## Problem details
Only one stretch of the data is wanted: the line containing "Given: Click the", the line containing "Click the Flicker", and every line between them, copied exactly.

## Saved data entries
....................

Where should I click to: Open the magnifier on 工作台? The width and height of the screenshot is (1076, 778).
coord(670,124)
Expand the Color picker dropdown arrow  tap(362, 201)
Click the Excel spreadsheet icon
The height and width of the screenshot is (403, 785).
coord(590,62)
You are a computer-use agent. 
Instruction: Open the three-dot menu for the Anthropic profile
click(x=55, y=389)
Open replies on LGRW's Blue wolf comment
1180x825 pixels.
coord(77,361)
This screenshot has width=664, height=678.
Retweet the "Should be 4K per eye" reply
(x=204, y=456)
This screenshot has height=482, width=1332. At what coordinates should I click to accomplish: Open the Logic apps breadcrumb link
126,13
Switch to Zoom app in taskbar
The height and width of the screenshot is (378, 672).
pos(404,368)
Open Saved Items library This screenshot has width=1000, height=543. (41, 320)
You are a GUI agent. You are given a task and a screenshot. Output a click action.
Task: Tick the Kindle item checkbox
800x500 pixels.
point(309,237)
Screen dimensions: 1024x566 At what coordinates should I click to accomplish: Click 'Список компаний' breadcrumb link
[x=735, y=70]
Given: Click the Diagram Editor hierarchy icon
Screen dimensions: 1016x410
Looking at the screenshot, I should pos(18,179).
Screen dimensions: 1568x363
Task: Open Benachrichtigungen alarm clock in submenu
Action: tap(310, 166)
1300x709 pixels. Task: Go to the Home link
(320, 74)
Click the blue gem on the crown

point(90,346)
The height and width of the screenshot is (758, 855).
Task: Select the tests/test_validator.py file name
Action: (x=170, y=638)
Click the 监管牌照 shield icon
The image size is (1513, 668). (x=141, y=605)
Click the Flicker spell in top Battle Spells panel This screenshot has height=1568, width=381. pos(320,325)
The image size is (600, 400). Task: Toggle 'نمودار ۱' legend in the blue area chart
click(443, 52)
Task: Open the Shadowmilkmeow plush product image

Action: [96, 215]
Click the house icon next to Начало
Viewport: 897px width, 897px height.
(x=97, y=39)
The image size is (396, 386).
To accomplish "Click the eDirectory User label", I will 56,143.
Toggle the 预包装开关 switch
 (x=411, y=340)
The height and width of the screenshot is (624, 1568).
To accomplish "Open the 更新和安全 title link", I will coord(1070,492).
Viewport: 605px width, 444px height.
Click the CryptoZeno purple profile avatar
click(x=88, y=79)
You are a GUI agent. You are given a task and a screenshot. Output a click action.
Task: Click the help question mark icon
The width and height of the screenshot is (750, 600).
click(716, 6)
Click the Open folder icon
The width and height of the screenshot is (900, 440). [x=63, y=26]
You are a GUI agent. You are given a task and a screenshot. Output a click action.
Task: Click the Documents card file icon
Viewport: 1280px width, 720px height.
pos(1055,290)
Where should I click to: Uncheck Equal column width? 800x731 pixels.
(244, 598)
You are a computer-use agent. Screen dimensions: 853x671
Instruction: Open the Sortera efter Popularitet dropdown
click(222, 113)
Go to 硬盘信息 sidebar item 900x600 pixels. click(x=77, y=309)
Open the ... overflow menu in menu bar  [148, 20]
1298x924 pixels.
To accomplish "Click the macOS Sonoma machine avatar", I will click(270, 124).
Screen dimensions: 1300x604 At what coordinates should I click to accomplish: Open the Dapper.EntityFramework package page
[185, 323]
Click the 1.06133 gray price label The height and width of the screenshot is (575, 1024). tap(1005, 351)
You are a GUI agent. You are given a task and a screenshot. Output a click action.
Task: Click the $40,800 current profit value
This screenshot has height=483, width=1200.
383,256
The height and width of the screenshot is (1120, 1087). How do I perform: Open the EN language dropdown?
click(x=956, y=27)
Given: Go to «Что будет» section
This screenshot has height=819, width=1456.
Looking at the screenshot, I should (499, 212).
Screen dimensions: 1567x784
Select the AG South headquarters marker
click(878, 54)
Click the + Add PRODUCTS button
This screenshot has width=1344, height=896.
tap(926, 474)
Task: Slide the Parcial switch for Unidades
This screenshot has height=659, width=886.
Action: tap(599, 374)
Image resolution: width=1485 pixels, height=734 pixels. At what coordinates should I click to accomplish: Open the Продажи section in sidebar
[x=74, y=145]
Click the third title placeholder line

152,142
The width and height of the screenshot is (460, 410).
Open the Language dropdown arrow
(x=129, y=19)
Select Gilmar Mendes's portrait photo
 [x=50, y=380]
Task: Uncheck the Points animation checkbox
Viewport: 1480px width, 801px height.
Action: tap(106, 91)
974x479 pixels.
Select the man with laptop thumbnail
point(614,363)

....................

## Reply to the task
Given: Click the Diagram Editor hierarchy icon
Screen dimensions: 1016x410
Looking at the screenshot, I should pos(18,179).
Screen dimensions: 1568x363
Task: Open Benachrichtigungen alarm clock in submenu
Action: tap(310, 166)
1300x709 pixels. Task: Go to the Home link
(320, 74)
Click the blue gem on the crown

point(90,346)
The height and width of the screenshot is (758, 855).
Task: Select the tests/test_validator.py file name
Action: (x=170, y=638)
Click the 监管牌照 shield icon
The image size is (1513, 668). (x=141, y=605)
Click the Flicker spell in top Battle Spells panel This screenshot has height=1568, width=381. pos(320,325)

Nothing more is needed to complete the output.